Por John Marulanda*
Cada día son más frecuentes en las redes sociales los videos de policías agredidos, vilipendiados o huyendo de catervas que blanden garrotes y machetes, cuando no tiroteando sin control. El apedreamiento de uniformados se ha convertido en la adrenalina favorita de jóvenes. Claro que a los soldados no les va mejor. A pesar de su letal Galil de dotación, les ponen machetes en el cuello, los sacan arriados de sus bases y los amenazan con que “A partir de las 72 horas, si los volvemos a ver, vamos a actuar de otra manera”, como les dijeron públicamente hace pocos días en Argelia, Cauca.

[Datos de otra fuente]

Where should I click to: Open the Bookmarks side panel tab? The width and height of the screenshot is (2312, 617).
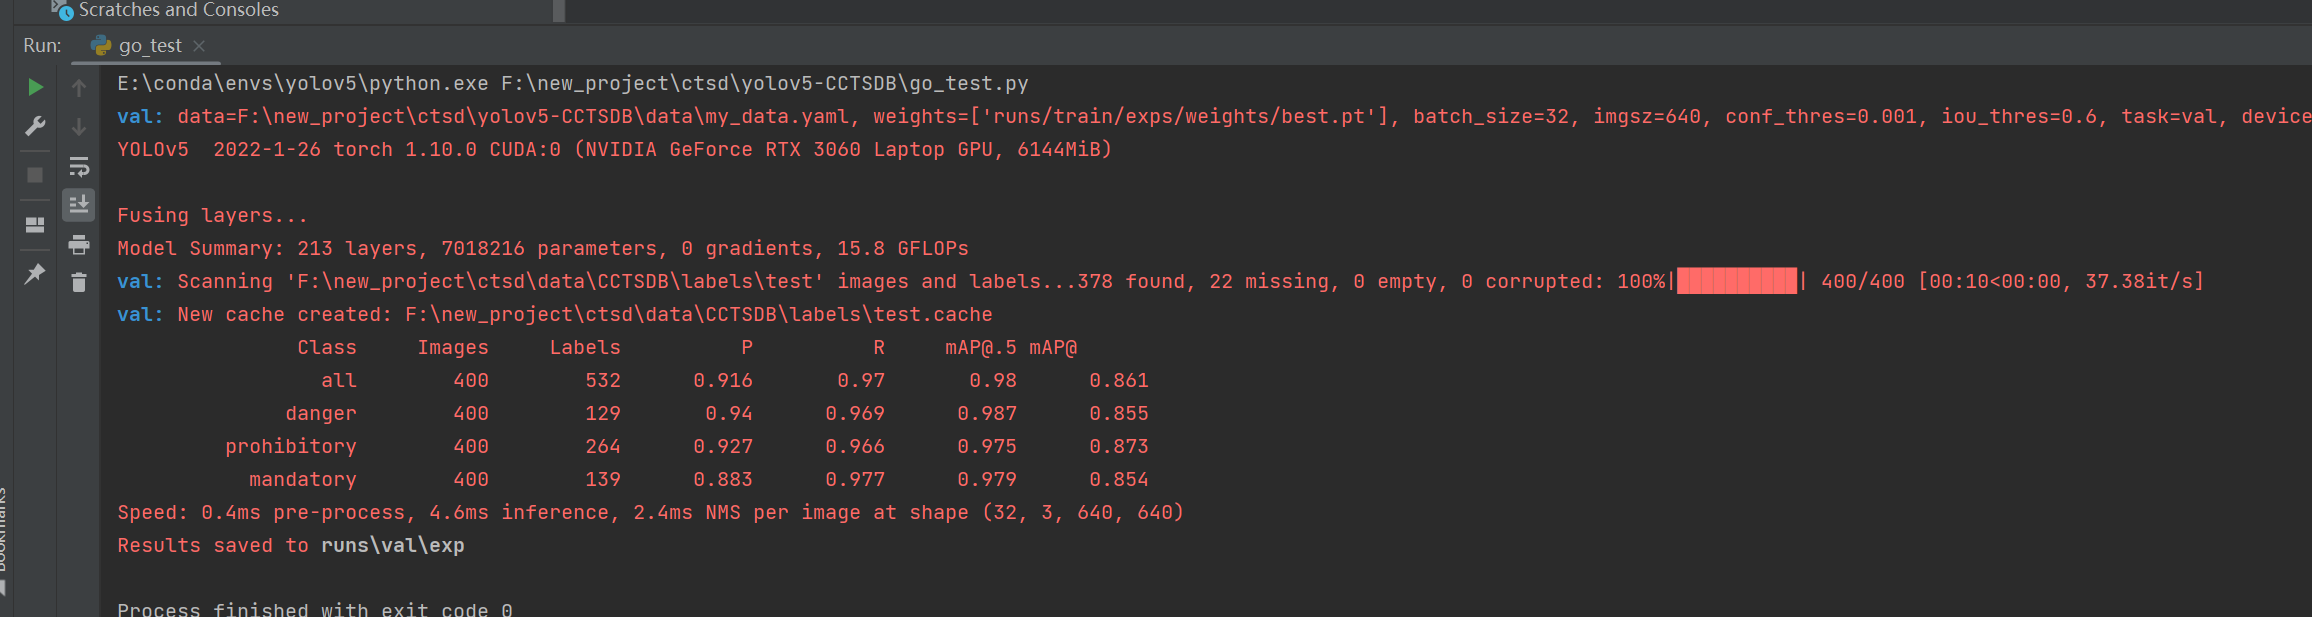point(3,530)
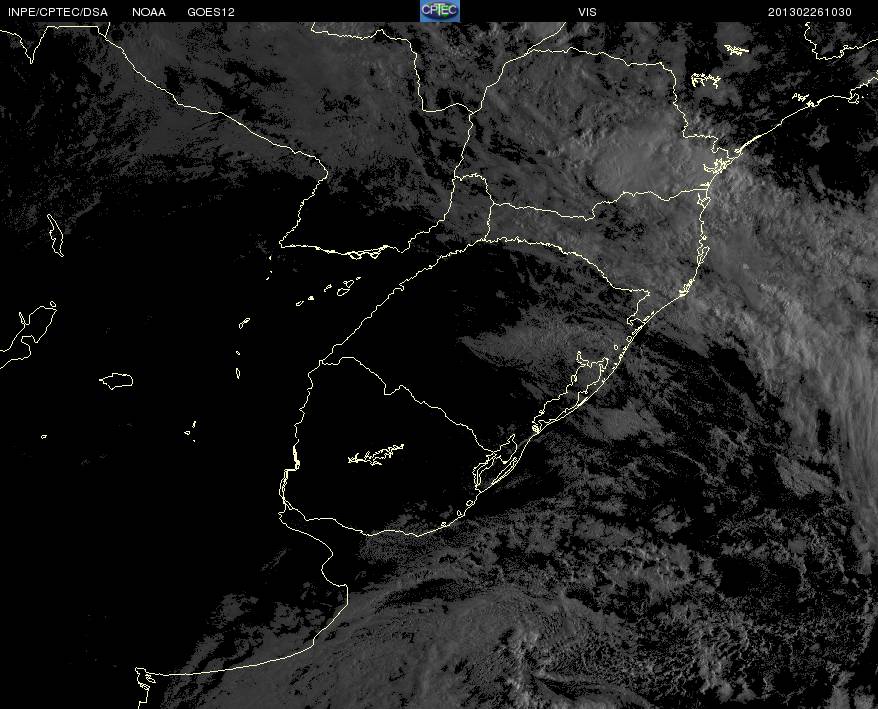Select the GOES12 satellite label
This screenshot has width=878, height=709.
pyautogui.click(x=211, y=12)
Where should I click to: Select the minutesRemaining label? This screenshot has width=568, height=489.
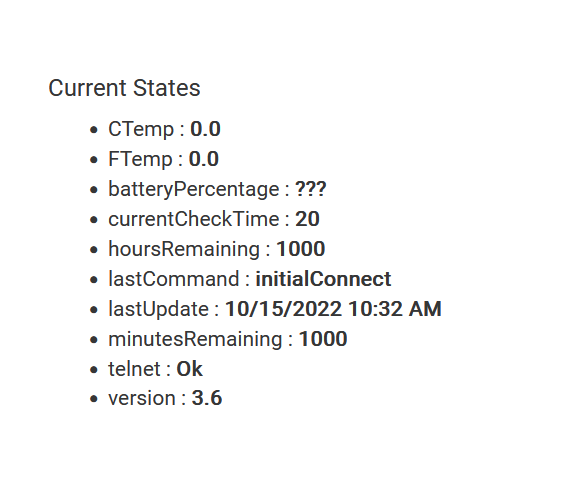tap(195, 339)
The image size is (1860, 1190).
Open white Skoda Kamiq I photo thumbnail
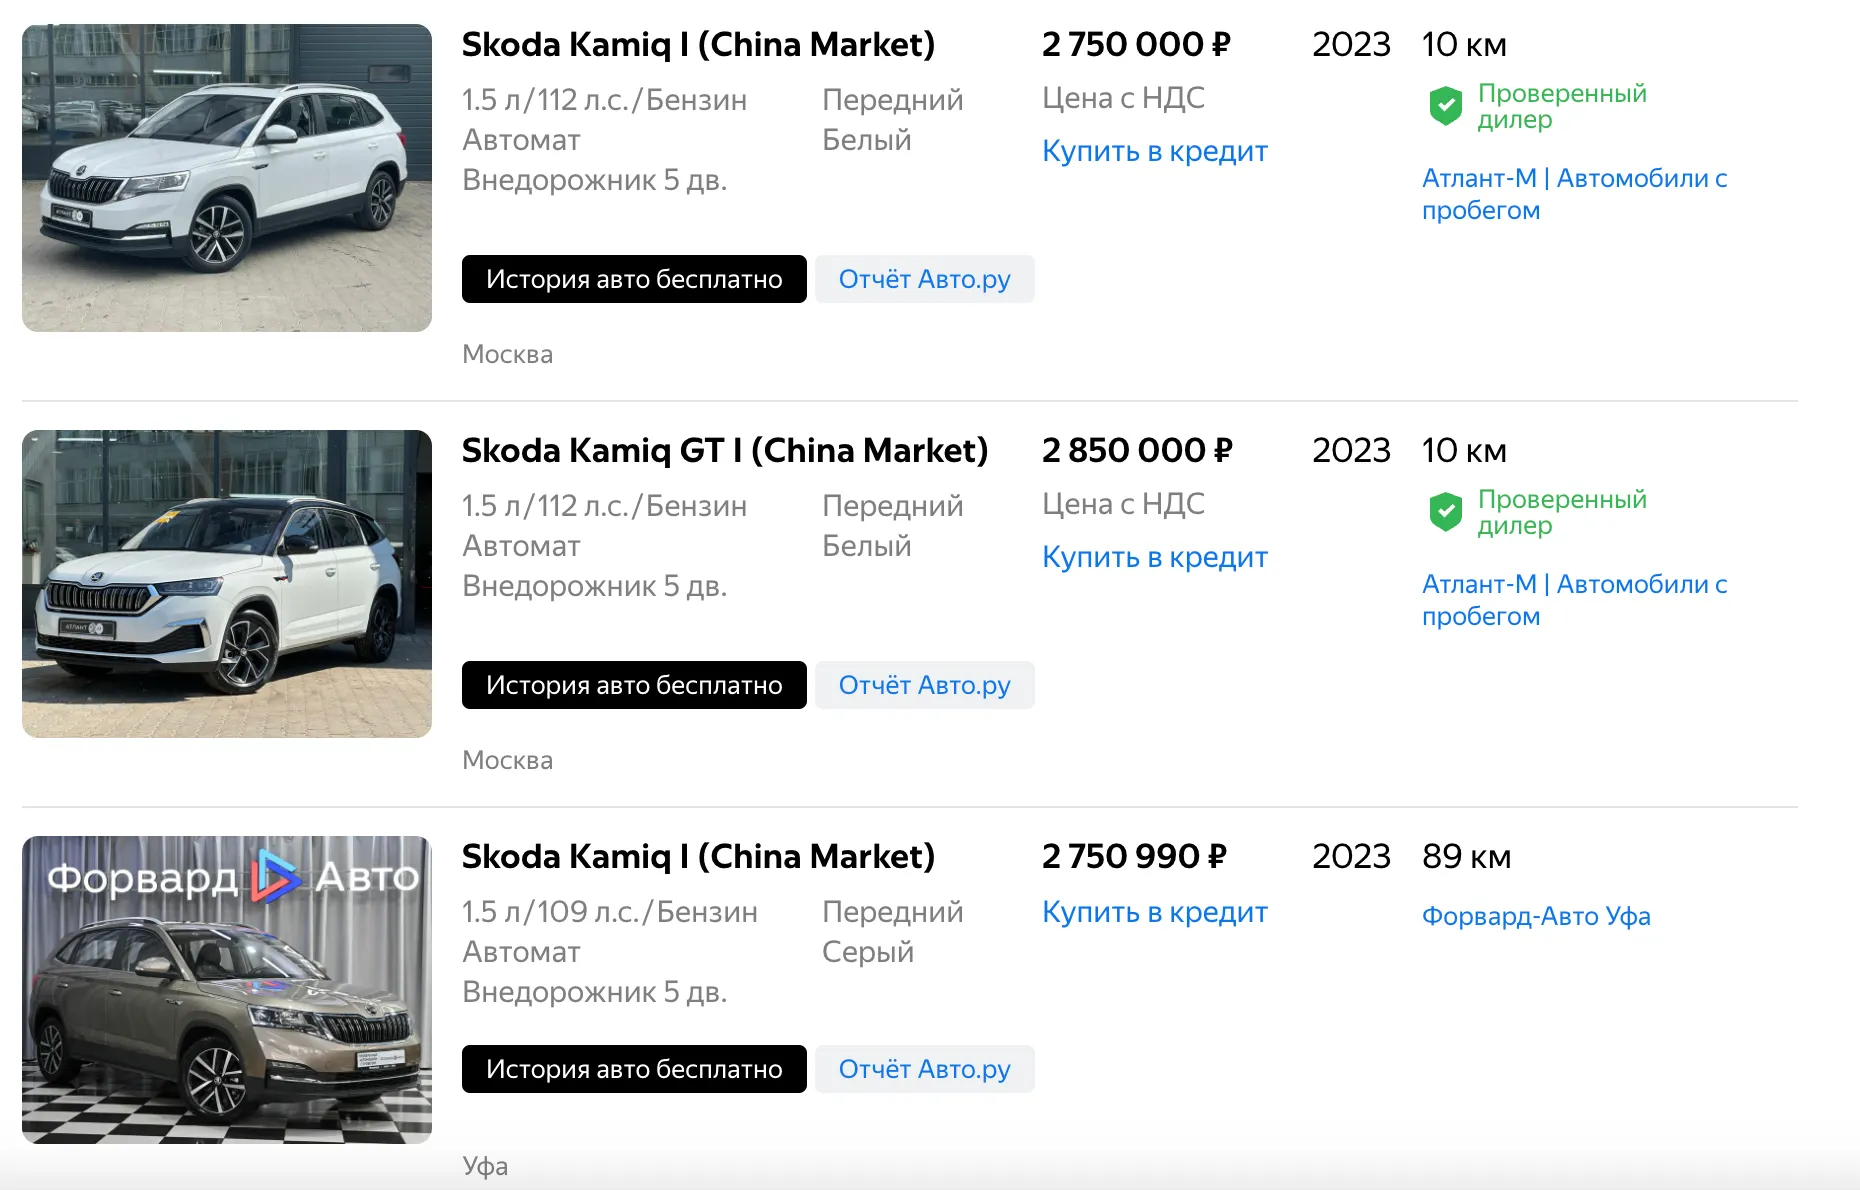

Si regresan, a lo mejor los apalearán, les quitarán su armamento y los secuestrarán (retenciones sociales, le dicen ahora) o los volverán a sacar a empellones, en andas, como sucedió hace varios años en Toribio, Cauca. Recordamos el llanto del Sargento en camuflado, con casco de guerra y aferrado a su fusil, mientras sus subalternos retrocedían cabizbajos, humillados.
El Cauca,
precisamente, es un escenario favorito de esas defenestraciones, que demuestran
el debilitamiento progresivo de la fuerza legal y legítima del Estado. Este
departamento, es cercano a la frontera con el Ecuador, que le da base étnica
transnacional; se abre al Pacifico, ruta preferencial del narcotráfico, base de
su economía; ejerce su propia legislación con cepo, latigazos y fuetazos
incluidos y mantiene aceitado su autónomo aparato de seguridad, a cargo de la
Guardia Campesina, una estructura paramilitar legalizada en La Habana y que,
bajo la tutela de las FARC, recluta niños desde los 7 años. En el Cauca se
aísla y se secesiona el sur del país cuando lo ordenan las narcofarc y se
impedirá a toda costa la fumigación de sus casi 20 mil hectáreas de cultivos
ilícitos. Desde allí, muy probablemente empezará la previsible turbulencia
social de la pospandemia.
Regresemos a las
primeras líneas. Los ejércitos son para la guerra. Inclusive los comunistas. Y
hay que entrenarlos y equiparlos para eso, aunque el cáncer bélico no exista
por el momento: Si vis pacem para bellum, dice el sabio consejo de
Vegecio. Pero entrenar soldados para la guerra, quitarles el armamento y
ponerlos a cuidar frailejones, es un grave error. Sacarlos a lidiar
turbamultas, pero prohibirles hacer uso de sus armas es un riesgo que puede
terminar con la turba armada, disparando indiscriminadamente a uniformados,
funcionarios, vecinos incómodos y enemigos políticos.
Los desatinos de un
expresidente ligado al narcotráfico, los desvaríos ideológicos de un Obispo, la
imprudencia de un juez impidiendo el apoyo del ejército de US y una dudosa
doctrina importada de todas partes, o sea de ninguna, que mira más a la OTAN
que al Cauca, están llevando a que el espíritu de combate se deteriore. Y la
pérdida de la legitimidad del ejército con su correspondiente desmoralización,
no le conviene a nadie, ni a las FARC.
Con el fin de las
restricciones de la pandemia, se reanudará la protesta social alimentada por
desempleo, pobreza e inseguridad muy altas. Será una perturbación a la que
desde ya convocan los comunistas fecodianos y otras organizaciones, en el
convencimiento de que llegando al caos podrán hacerse con el poder fácilmente,
su técnica de probada efectividad. Nada más alejado de la realidad. A toda
acción corresponde una reacción, tanto en física como en política. Y los
izquierdistas han estirado tanto la cuerda con narcofarianos posando de
honorables senadores mientras sus adláteres arrecian el secuestro y el
asesinato, con los engendros de la vergonzosa JEP y con el embeleco de la tal
Comisión de la Verdad, que esta se puede reventar en cualquier momento y si no
hay ejército con ánimo, ni policía empoderada, el caos afectará a todos, pero
con especial fuerza a los voceros del desorden.